* [DOCUMENT EXCERPT]

The 25,000ers descended on the countryside in late January/early February 1930, in advance of the spring sowing drive.* They discovered that the regime-instigated class war was eliciting both social solidarity—poor peasants hiding or aiding kulaks—and peasant eagerness to benefit from expropriating those betteroff.169 Peasant property, seized in the name of the state without compensation, was supposed to be turned over to the new collectives after settlement of outstanding debts of the household in question, and its value counted toward the joining fees for poor peasant members.170 But activists (or onlookers) who evicted “kulaks” could take their possessions. One OGPU report stated that members “of lower echelons of the party-soviet apparatus deprived members of kulak and middle peasant households of their clothing and warm underwear (directly from their body), ‘confiscated’ headwear from children’s heads, and removed shoes from people’s feet.”171 A favored trick was the “auction”: one new village party secretary managed to obtain a four-room house, valued at 700 rubles, for 25.172

The OGPU secretly reported that some of the volunteers tried to rape village women and lusted for power. (“If I command it, you must do it, whether to jump into water or fire, otherwise it’s a bullet to the forehead.”)173 Administrative chaos ensued in many places. Even conscientious 25,000ers were not well versed in management or agronomy, and most faced material hardships on-site, as well as armed resistance. “Remember, you sons of bitches, we’ll get even with you,” read notes delivered to 25,000ers in their names.174 Ambushes by peasants with axes and sawed-off shotguns spread fear, concretizing the Manichaean propaganda.175 But the orgy of confiscation occurred alongside rampant idealism.176 Some 25,000ers reported indignantly that kommuna—not artel—collective farms had been imposed; others wrote earnest letters about “violations of socialist legality” (to the very authorities who committed them), risking charges of playing into the “kulak’s hands.” Many of the 25,000ers had escaped villages not long before and imagined that they were helping to overcome darkness and bring modern life to the countryside.

* [DATA EXCERPTS]
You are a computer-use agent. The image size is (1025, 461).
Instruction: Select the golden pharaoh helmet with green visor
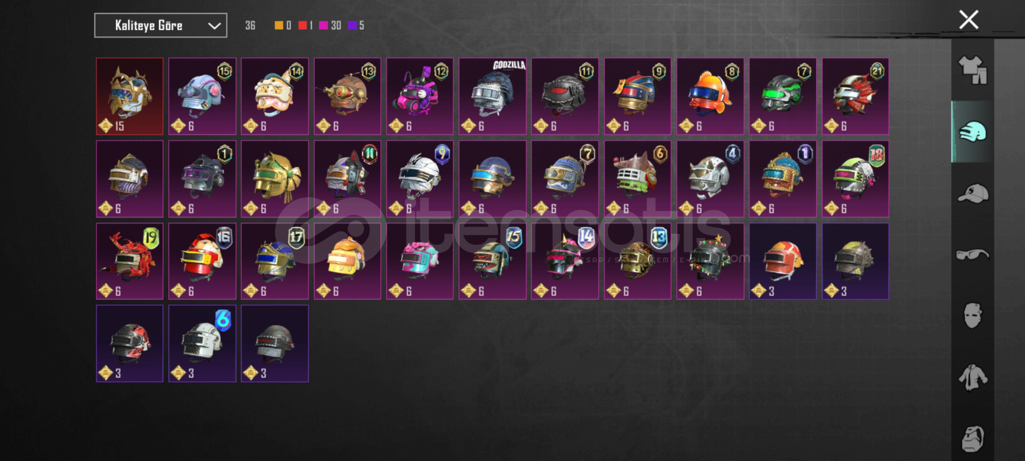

--

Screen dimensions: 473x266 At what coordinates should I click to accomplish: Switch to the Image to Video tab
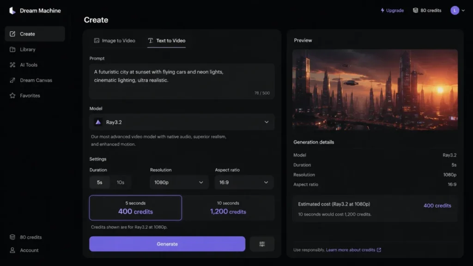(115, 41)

* [WORK INSTRUCTIONS]
1. Which items does the OGPU report quoted in the passage on the 25,000ers say lower-echelon officials took from kulak and middle peasant households?
2. In the passage on the 25,000ers, for how many rubles did a new village party secretary get the four-room house valued at 700 rubles?
3. Write a continuation of the passage on the 25,000ers in the countryside, starting after its final sentence.

* [ANSWERS FOR THE TASKS]
1.
- Clothing
- Warm underwear
- Headwear
- Shoes

2. 25 rubles.

3.
WRATHFUL SPRING

Early OGPU reports had been channeling Stalin’s delusion that “middle” and “poor” peasants were “turning toward the collective farm,” but soon enough the secret police reported mass resistance. (“Down with collectivization!” “No one is taking an ounce of grain from here!”) In March 1930 alone, the OGPU would register more than 6,500 spontaneous “anti-Soviet group protests.”177 Peasants could not coordinate their opposition across regions, had no transregional leaders or access to the press, and were armed, if at all, only with hunting rifles. This was by no means a “civil war.” Of the 2.5 million peasants who joined protests, according to the secret police count for the year, most did so nonviolently, refusing to join the collectives. Still, peasants would assassinate more than 1,100 rural officials and activists in 1930. Another weapon was arson, “the Red Rooster,” set loose on administrative buildings.178 Most frequently, protesters destroyed their own livestock: already one quarter of the country’s farm animals had been lost, a higher proportion than during the cataclysmic civil war. Almost half the mass peasant actions in 1930 would occur in Ukraine, where, in strategic regions bordering Poland, revolt overtook every inhabited settlement. Many villages elected their own leaders, ringing church bells to signal mobilization. Hundreds of leaflets were printed, in thousands of copies: “Down with Soviet power!” “Long live a free Ukraine!”179

Stalin had been warning of how “liquidation of the kulaks” and the “sharpening of the class struggle” would encourage “imperialist intervention” in the USSR.180 Had the “imperialists” been anywhere near as aggressive as he and Soviet propaganda painted them, they would have taken full advantage of his reckless destabilization.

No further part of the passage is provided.